_Exercise_: An exact copy is needed of the lines in the entries below from the line with "This screenshot has width=986, height=680." up to and including the line with "Viewport: 923px width, 676px", and of nothing else. Leave the pictures out.

_Data to use_:
"""

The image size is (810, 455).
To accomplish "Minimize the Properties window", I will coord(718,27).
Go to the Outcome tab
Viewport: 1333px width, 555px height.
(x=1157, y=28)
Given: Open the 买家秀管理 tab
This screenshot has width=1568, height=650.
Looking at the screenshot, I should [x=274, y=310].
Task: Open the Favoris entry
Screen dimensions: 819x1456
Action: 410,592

"""
"""

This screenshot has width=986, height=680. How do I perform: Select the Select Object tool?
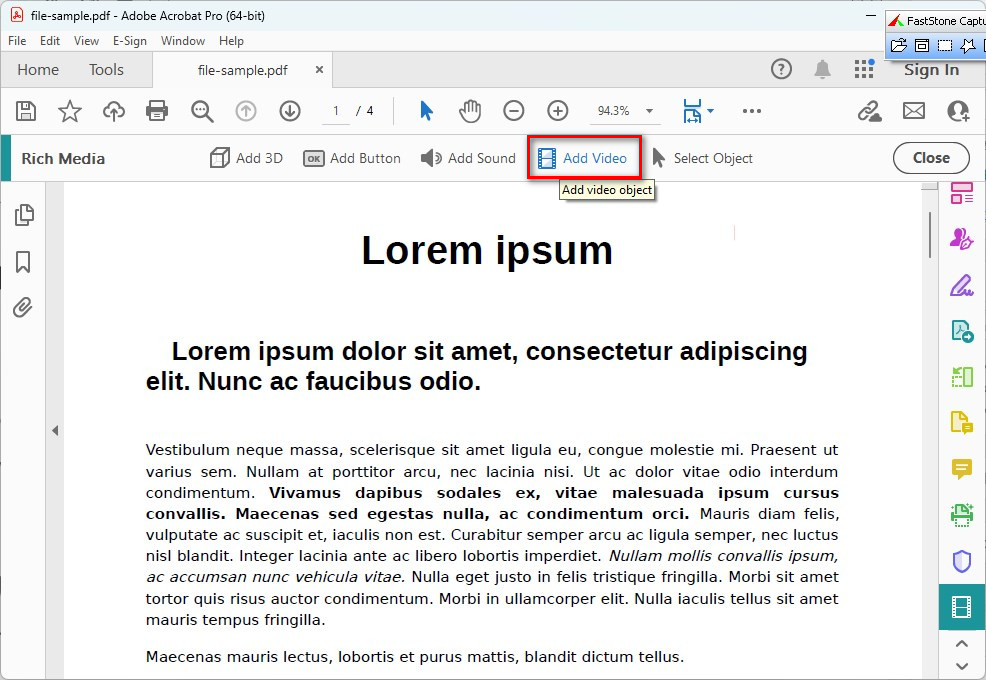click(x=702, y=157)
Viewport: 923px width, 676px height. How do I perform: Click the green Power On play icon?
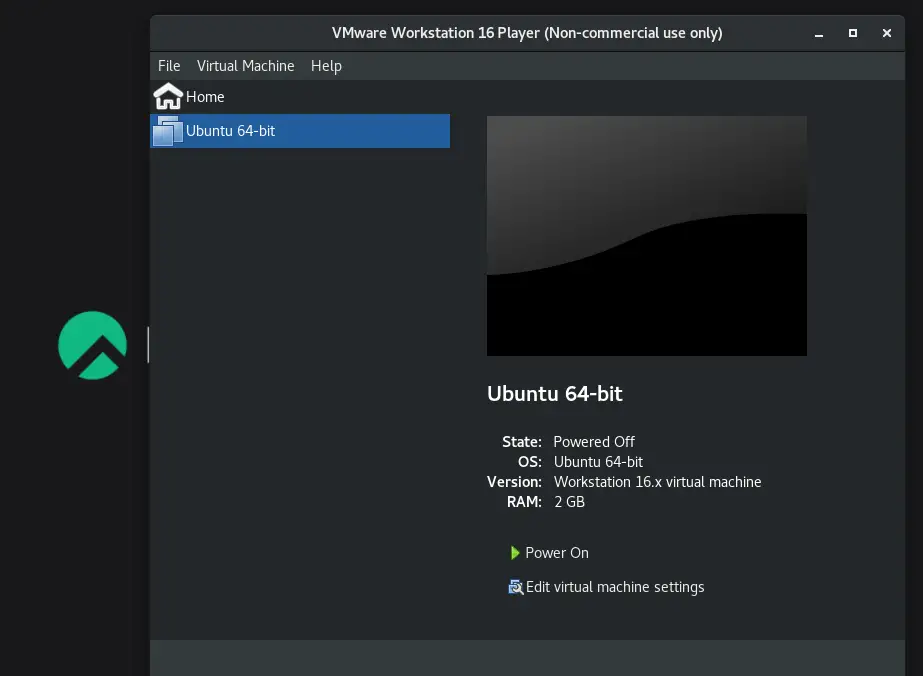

"""
"""

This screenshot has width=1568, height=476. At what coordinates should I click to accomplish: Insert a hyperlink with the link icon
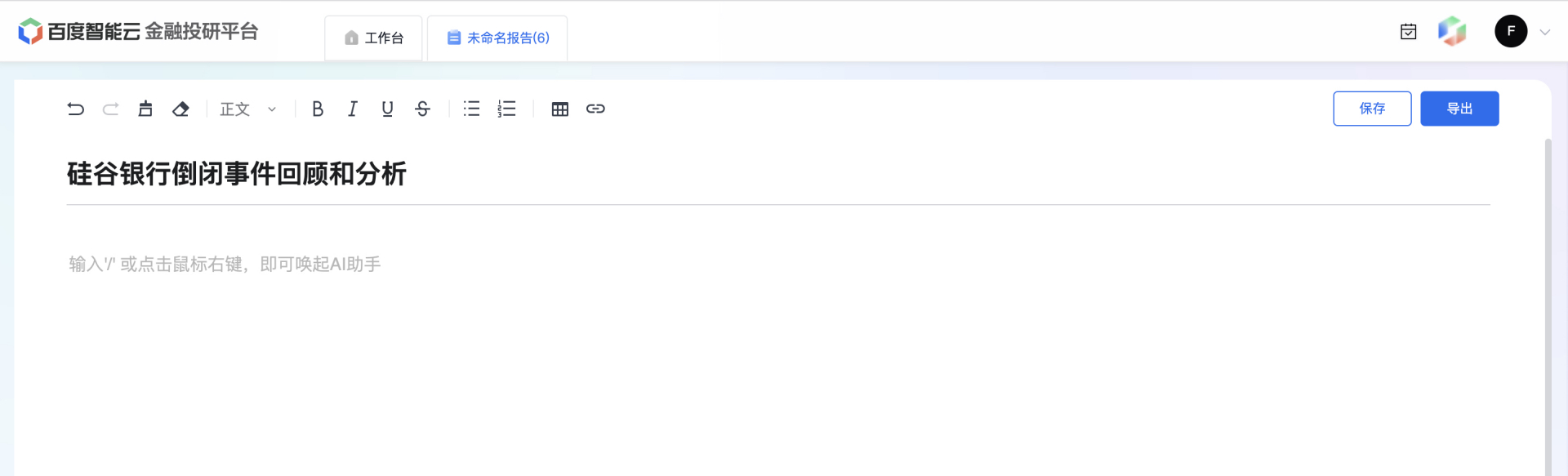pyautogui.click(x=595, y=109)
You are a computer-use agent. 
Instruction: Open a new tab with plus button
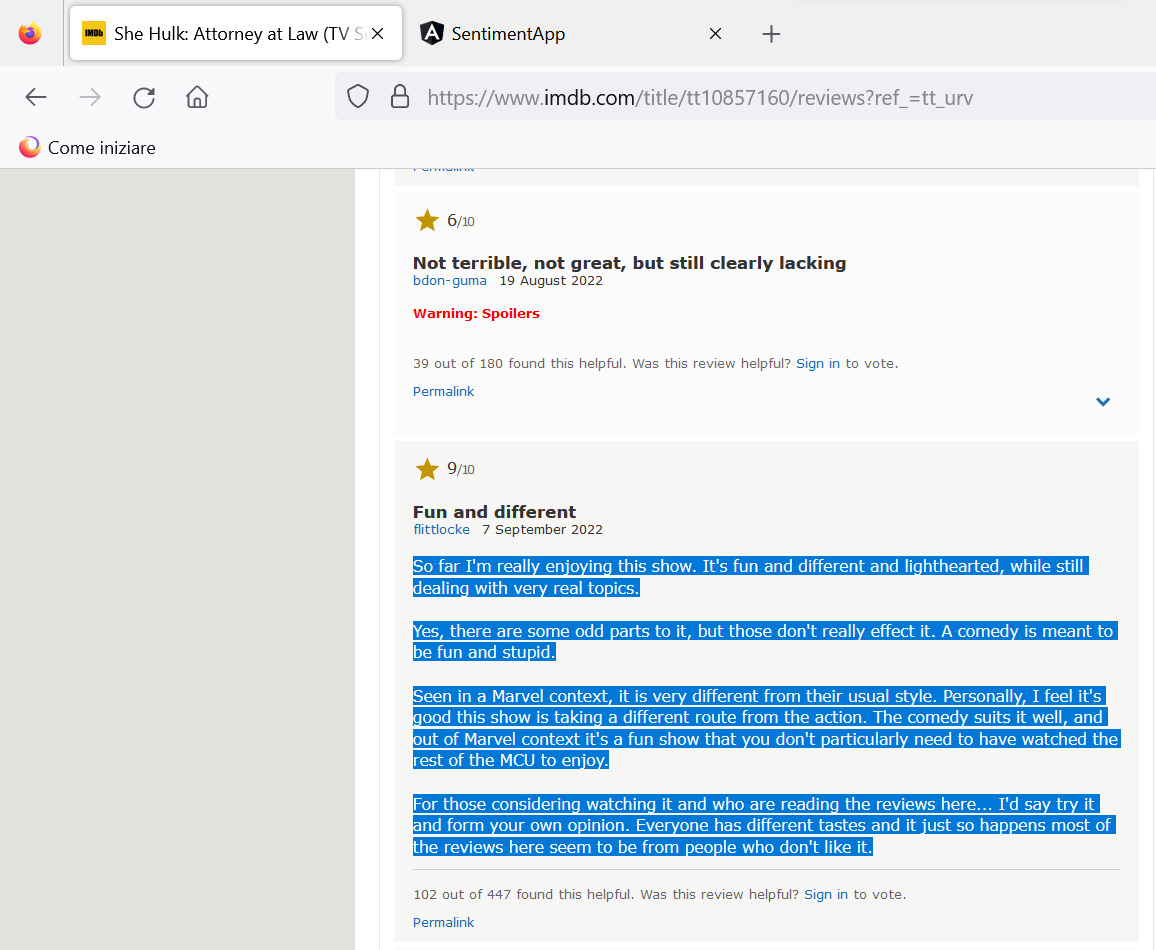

"""

_Reply to the task_:
This screenshot has width=986, height=680. How do I perform: Select the Select Object tool?
click(x=702, y=157)
Viewport: 923px width, 676px height. How do I perform: Click the green Power On play icon?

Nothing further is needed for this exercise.